Du schlenderst über den Campo de’ Fiori Markt und probierst Käse und Schinken, genießt frittierte Artischocken im jüdischen Ghetto, überquerst die Tiberinsel zu Fuß und lässt den Tag mit Pasta und Wein im lebhaften Trastevere ausklingen. Freu dich auf Lachen mit Einheimischen, spannende Geschichten vom Guide und vielleicht die perfekte Gelato-Kugel, die dir lange im Gedächtnis bleibt.
„In Rom isst man zuerst mit den Augen“, grinste unser Guide Marco, während er uns vor einem alten Laden nahe Campo de’ Fiori eine hauchdünne Scheibe Prosciutto präsentierte. Ich musste lachen – vor allem, weil er Recht hatte. Die Farben auf dem Markt waren einfach überwältigend: Tomaten, die wie kleine rote Laternen gestapelt waren, Körbe voller Artischocken, so frisch, dass man noch die Erde riechen konnte. Hier starteten wir, naschten Käse und Schinken, während Marco mit dem Verkäufer plauderte (der mir zuzwinkerte, nachdem ich versucht hatte, „Pecorino“ richtig auszusprechen – nicht gerade mein Glanzmoment). Die Luft war lebendig und warm, erfüllt von Stimmen und dem typischen Klappern, das man nur in Rom kurz vor dem Mittagessen hört.

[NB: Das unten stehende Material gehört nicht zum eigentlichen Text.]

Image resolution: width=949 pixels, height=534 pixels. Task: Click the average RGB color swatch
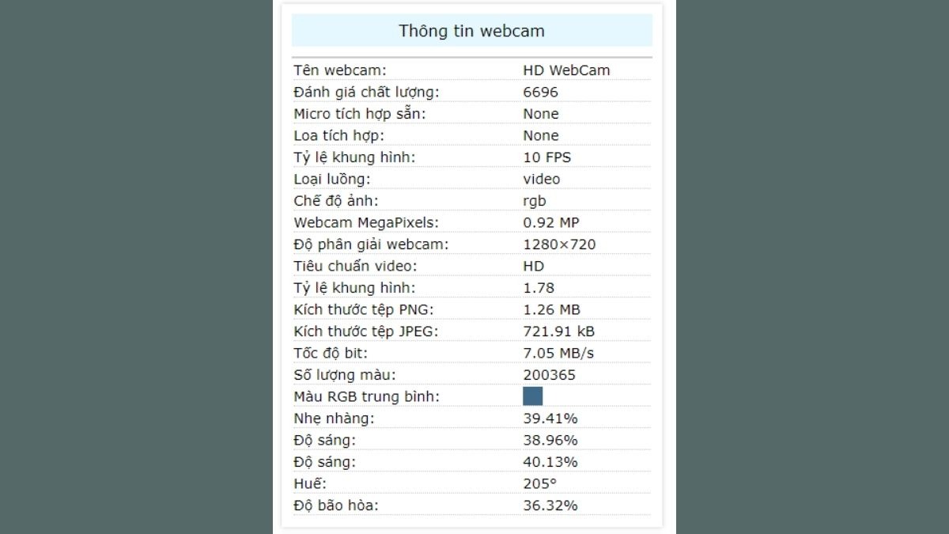(533, 396)
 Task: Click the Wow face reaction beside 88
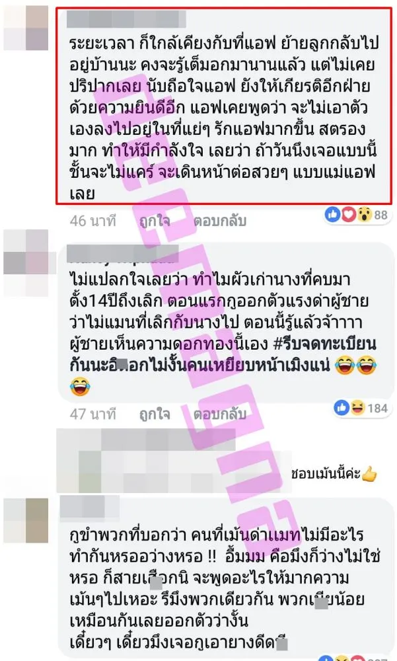click(x=364, y=215)

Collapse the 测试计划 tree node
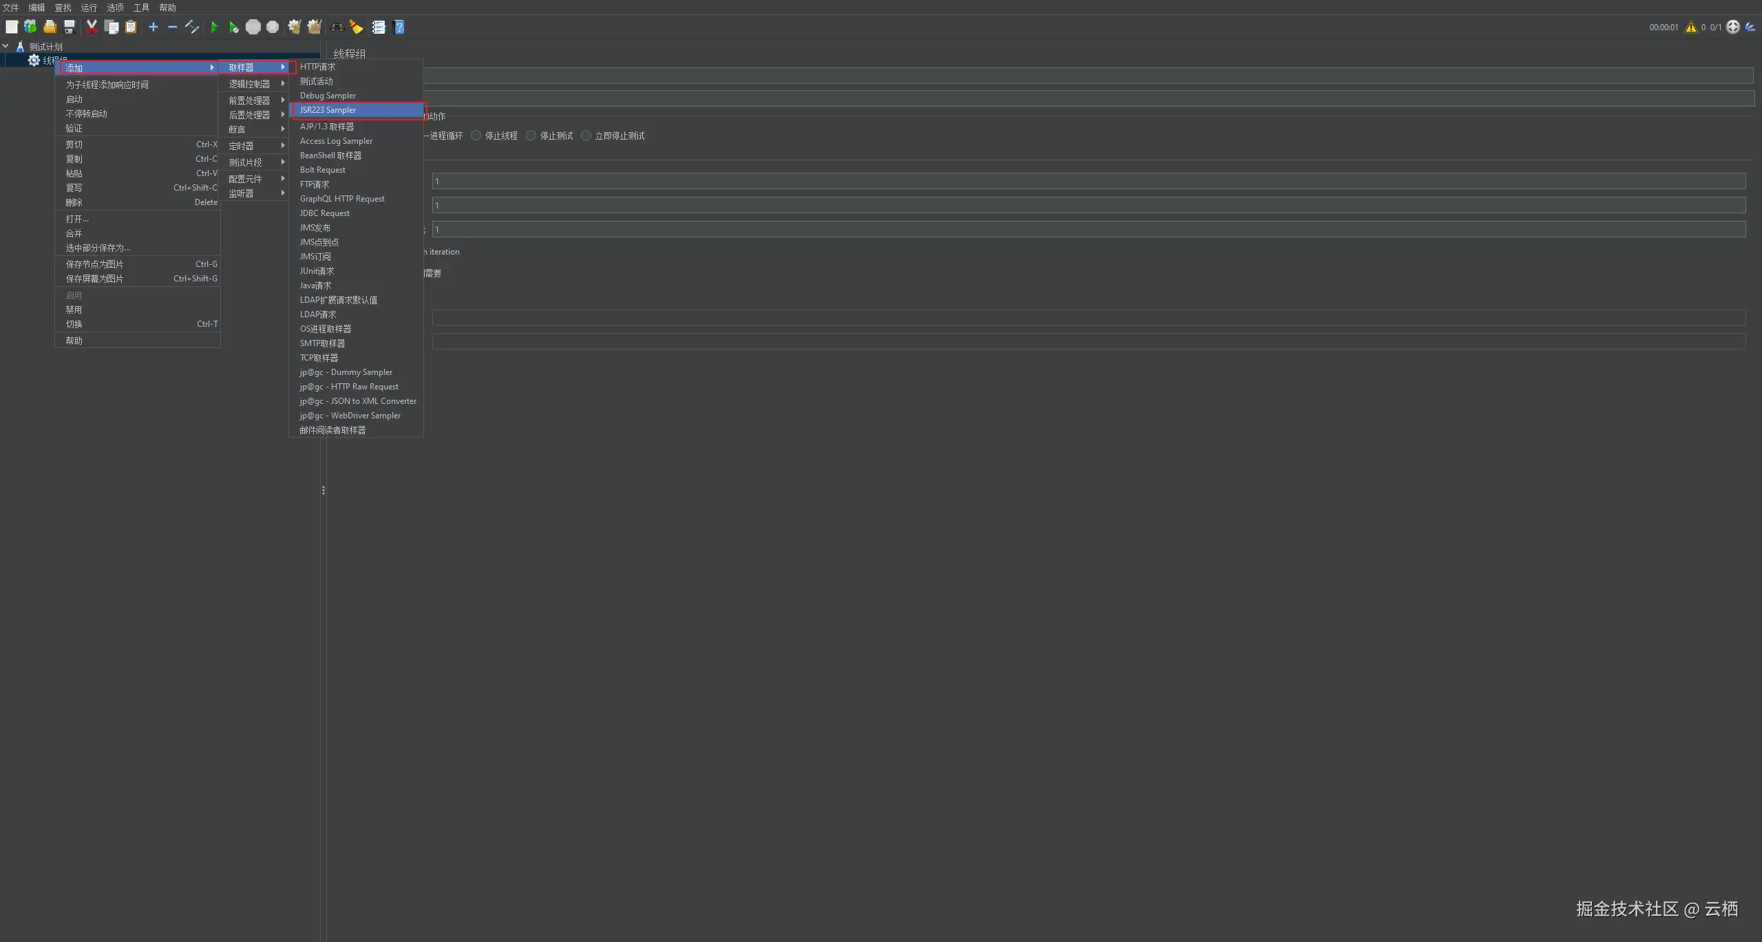pos(6,46)
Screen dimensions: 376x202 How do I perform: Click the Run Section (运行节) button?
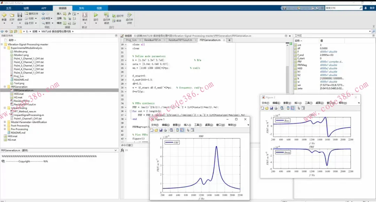[x=118, y=16]
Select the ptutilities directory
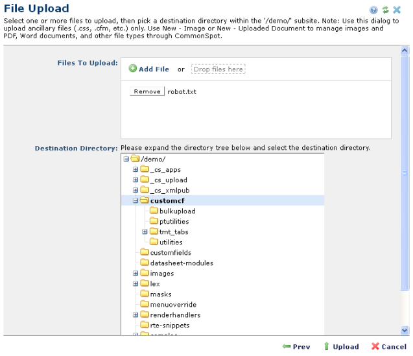Viewport: 413px width, 356px height. click(x=174, y=222)
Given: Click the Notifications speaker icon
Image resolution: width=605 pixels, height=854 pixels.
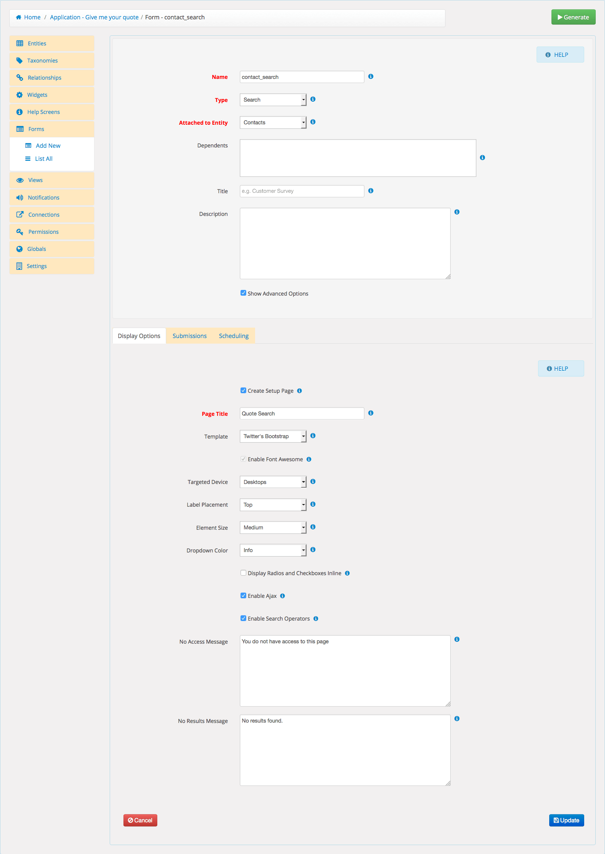Looking at the screenshot, I should click(20, 197).
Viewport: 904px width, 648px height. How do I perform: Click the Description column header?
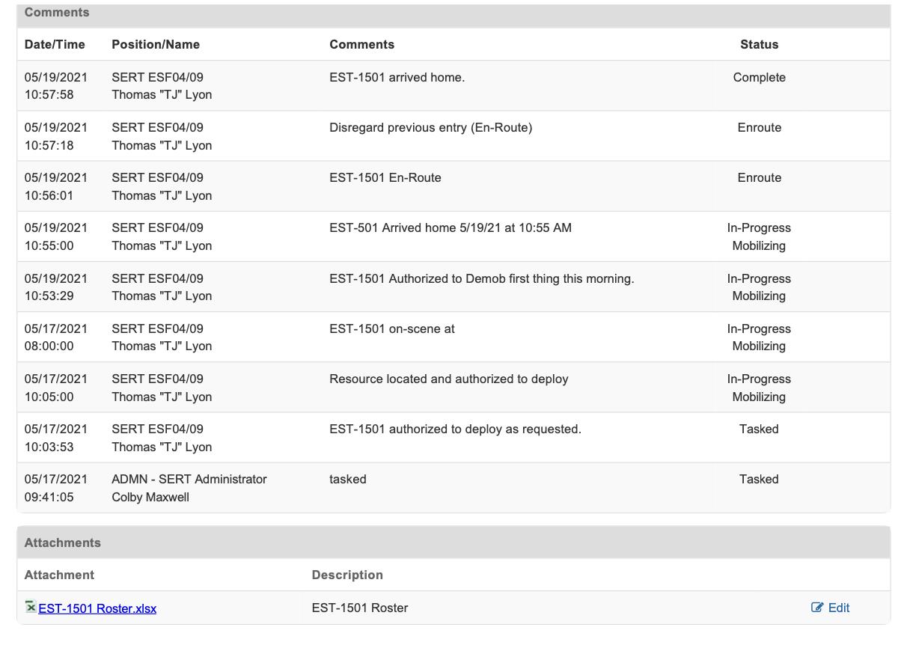(x=347, y=575)
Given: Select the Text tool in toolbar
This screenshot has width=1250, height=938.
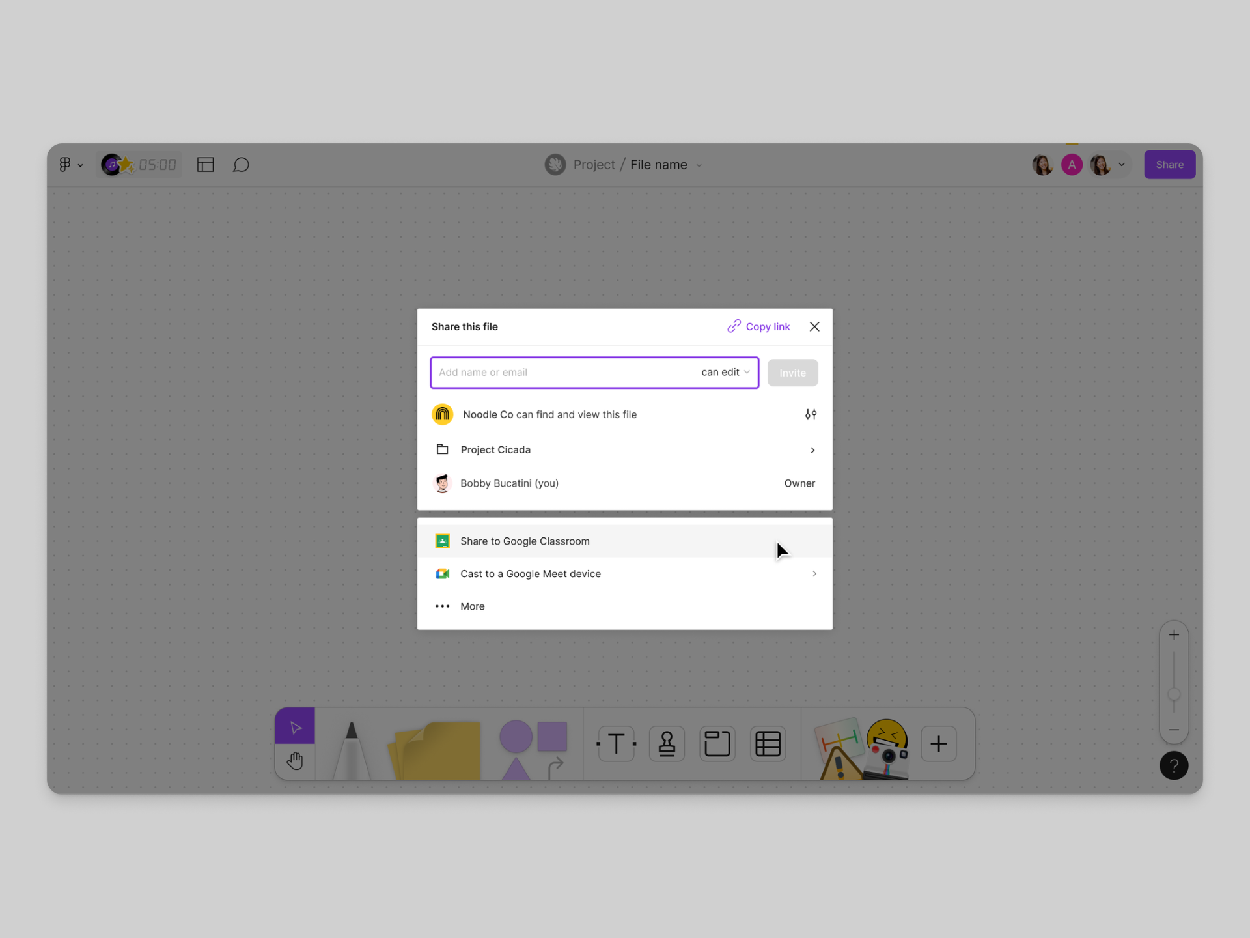Looking at the screenshot, I should (x=615, y=743).
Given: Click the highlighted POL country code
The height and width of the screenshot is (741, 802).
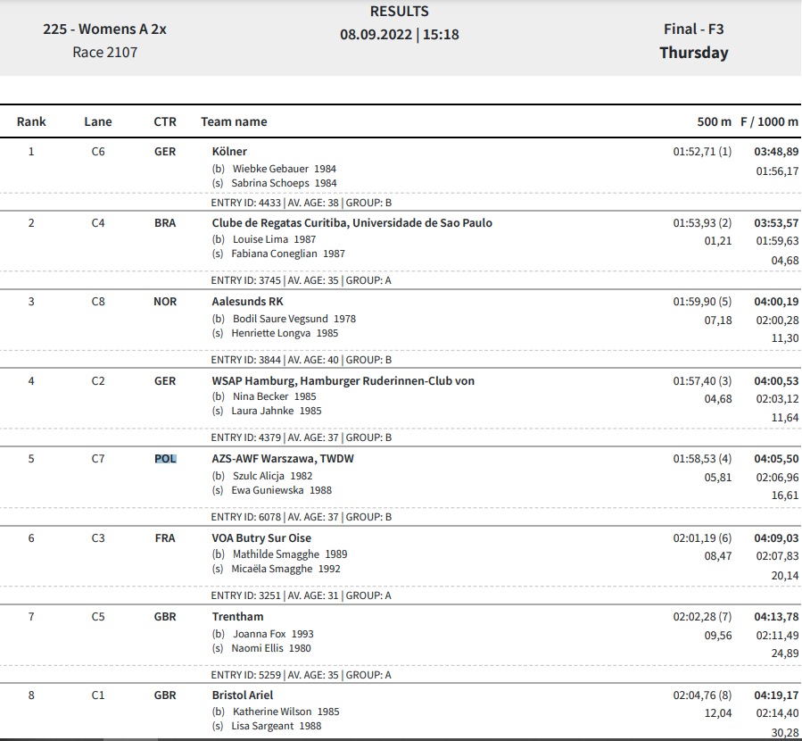Looking at the screenshot, I should (165, 459).
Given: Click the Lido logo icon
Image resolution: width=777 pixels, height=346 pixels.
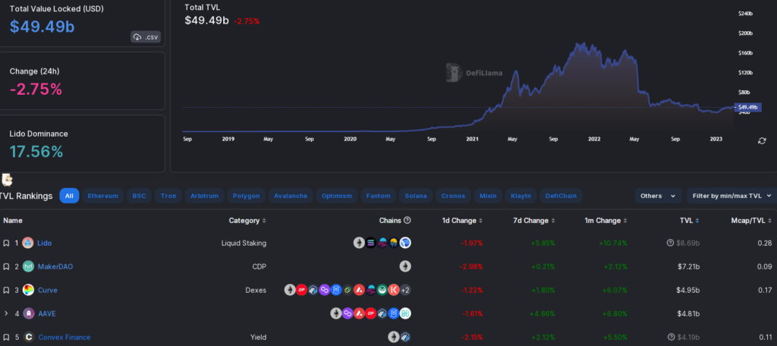Looking at the screenshot, I should pos(28,243).
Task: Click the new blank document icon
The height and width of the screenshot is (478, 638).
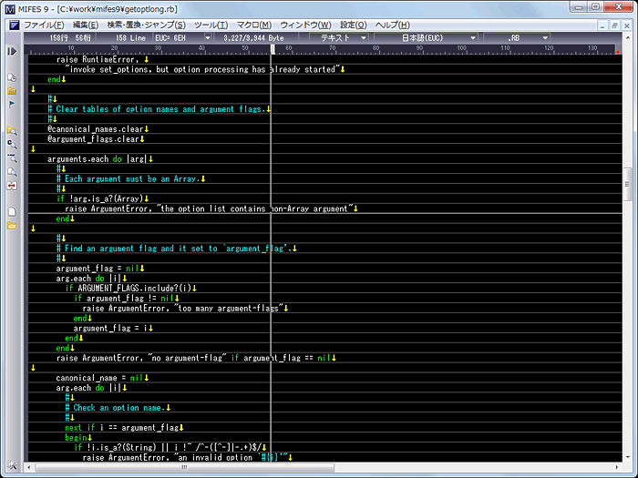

Ich hätte nicht erwartet, dass mich das jüdische Ghetto so berührt. Man kann noch so viel darüber lesen, aber wenn man vor diesen alten Steinen steht – die Synagoge hinter Bäumen hervorblitzen sieht und frittierte Artischocken probiert, die gleichzeitig knusprig und zart schmecken – fühlt sich das ganz anders an. Marco erzählte von Familien, die hier seit Generationen leben; eine Bäckerei gibt es sogar schon seit 1919. Draußen saß ein älterer Herr und las Zeitung, nickte zustimmend, während Marco erklärte, wie Cacio e Pepe richtig gemacht wird (keine Sahne! Nur Käse und Pfeffer). Später in Trastevere kam dampfende Pasta – ehrlich, ich denke noch oft an diesen Bissen.
Zu Fuß überquerten wir die Tiberinsel (die Steine auf der Brücke waren unter meinen Schuhen glatt), hielten kurz an, um einem Straßenmusiker zu lauschen, der etwas Langsames und Sanftes spielte. Die Sonne war inzwischen tief genug gesunken, um goldenes Licht auf den Fluss zu werfen. In Trastevere fühlte sich alles lockerer an – Leute lachten bei einem Glas Wein an winzigen Tischen, die in die gepflasterten Gassen gequetscht waren. Unser letzter Halt war ein Gelato von einem Meister, dessen Pistaziengeschmack mich fast zu Tränen rührte (kein Witz). Ich versuchte, mich auf Italienisch zu bedanken; er lächelte nur und reichte mir noch einen Löffel.
Die Tour dauert etwa 3,5 Stunden.
Die Tour führt durch Campo de’ Fiori, das jüdische Ghetto, die Tiberinsel und Trastevere.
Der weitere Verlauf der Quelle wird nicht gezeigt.